According to a study by market research firm IDC, Android based tablets, iPads and other tablet PCs will outsell laptops in the year 2013, and by the end of 2015 they will be outselling both laptops and desktop PCs combined.
Why? Well, first of all, the amazing success of the Internet has led to the decline of the traditional PC in the marketplace. The web now allows many tasks that used to only be possible using software running on a “real computer” to be completed in the “cloud”, making the need for a fully equipped PC obsolete for the average user.
Not counting the ones used at work, most computers these days are used primarily for surfing the Internet, sending and receiving email, and chatting, all of which can be done quite easily and efficiently on a tablet.
Also, Microsoft helped accelerate the mass movement from traditional computers to mobile devices by trying to make Windows look and work the same on both types of devices. This strategy has clearly been a mistake, resulting in a massive loss of market share for makers of traditional laptops and desktops as hordes of folks looking to buy a new computer opt instead for a tablet in order to avoid the much despised Windows 8.
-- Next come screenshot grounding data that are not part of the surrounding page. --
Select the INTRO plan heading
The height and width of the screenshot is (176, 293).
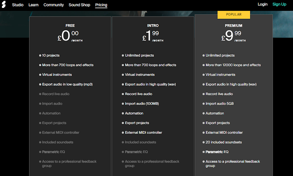(153, 26)
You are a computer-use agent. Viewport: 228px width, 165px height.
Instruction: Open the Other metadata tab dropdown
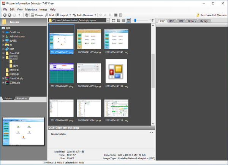click(x=192, y=21)
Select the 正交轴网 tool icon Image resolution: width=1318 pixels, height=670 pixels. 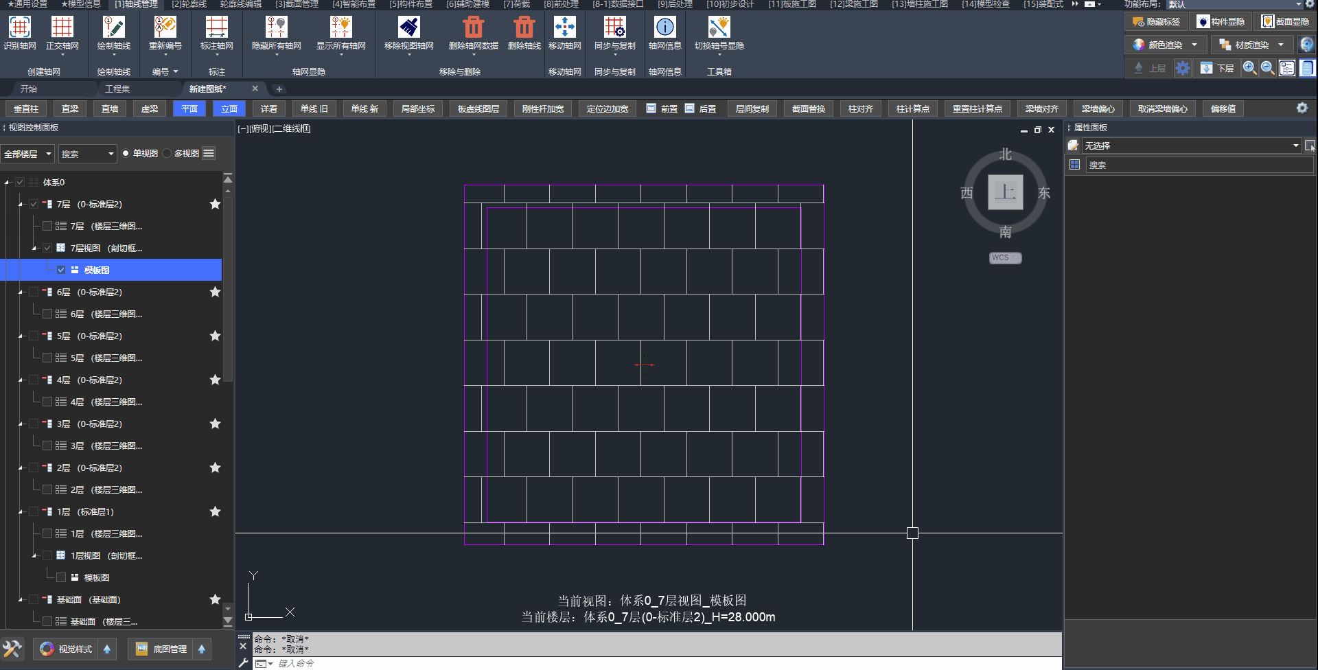tap(62, 27)
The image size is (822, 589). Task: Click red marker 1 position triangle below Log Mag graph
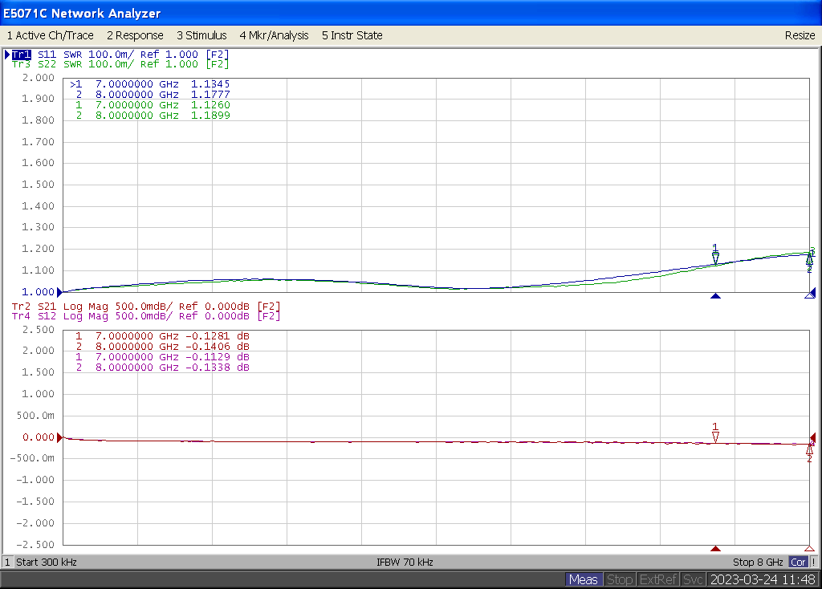pyautogui.click(x=715, y=549)
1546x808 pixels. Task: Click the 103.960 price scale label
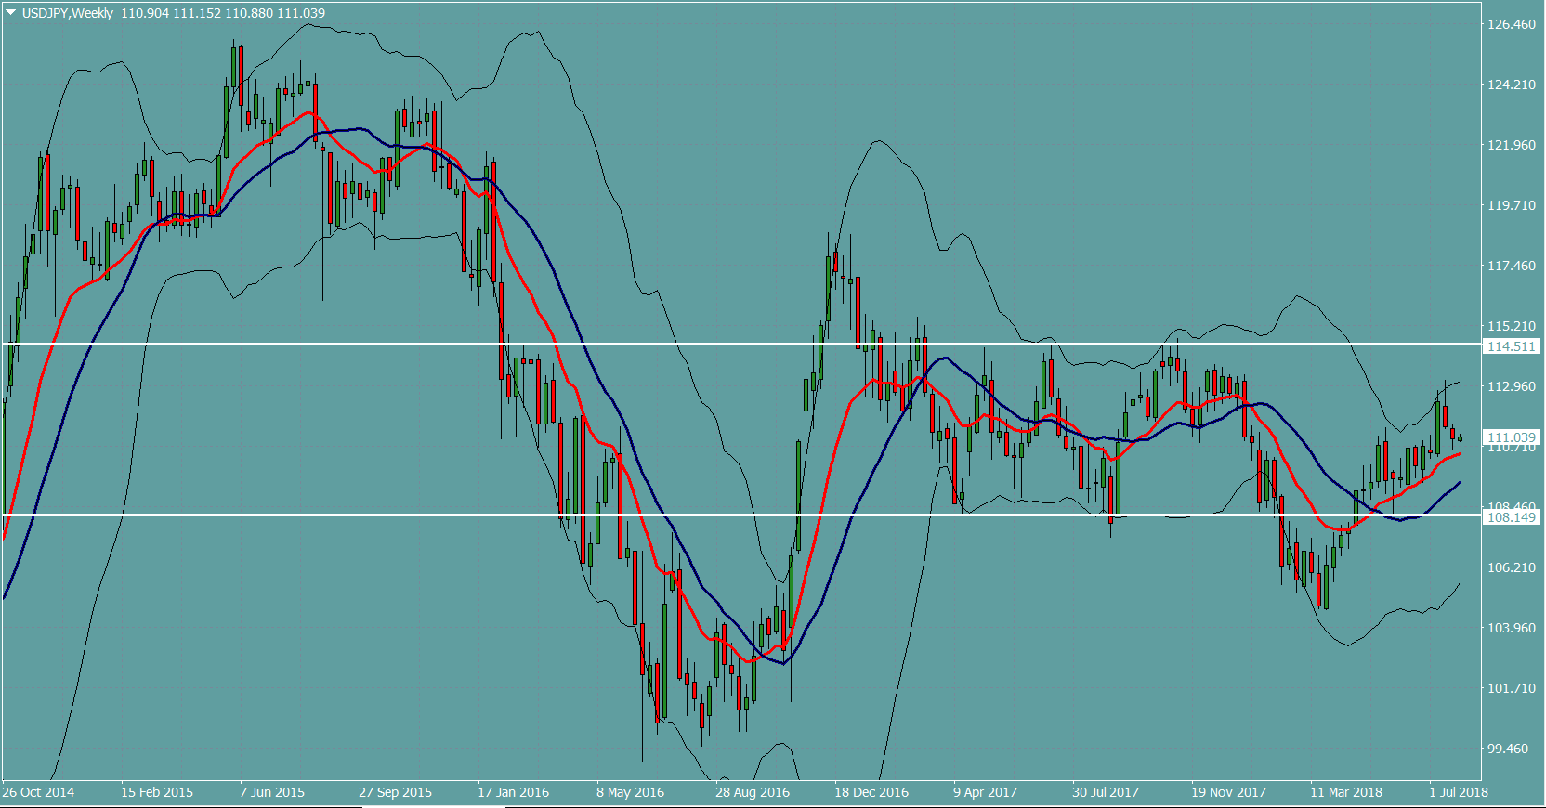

Of course laptops and desktop computers aren’t completely going away any time soon, but as their numbers continue to dwindle (as they surely will), their influence on the software side of computing will continue to diminish as well. And as fewer and fewer programs are written for use on traditional computers, still fewer of them will be sold. It’s a vicious cycle, and the end looks pretty bleak for all the tech companies that missed the signs of the impending shift to mobile computing.
It’s clear that together, tablets and their close cousins mobile phones are the future of computing, and as we move forward there will be fewer traditional PCs sold every year until they eventually just fade away into history except for a few holdouts in the business world.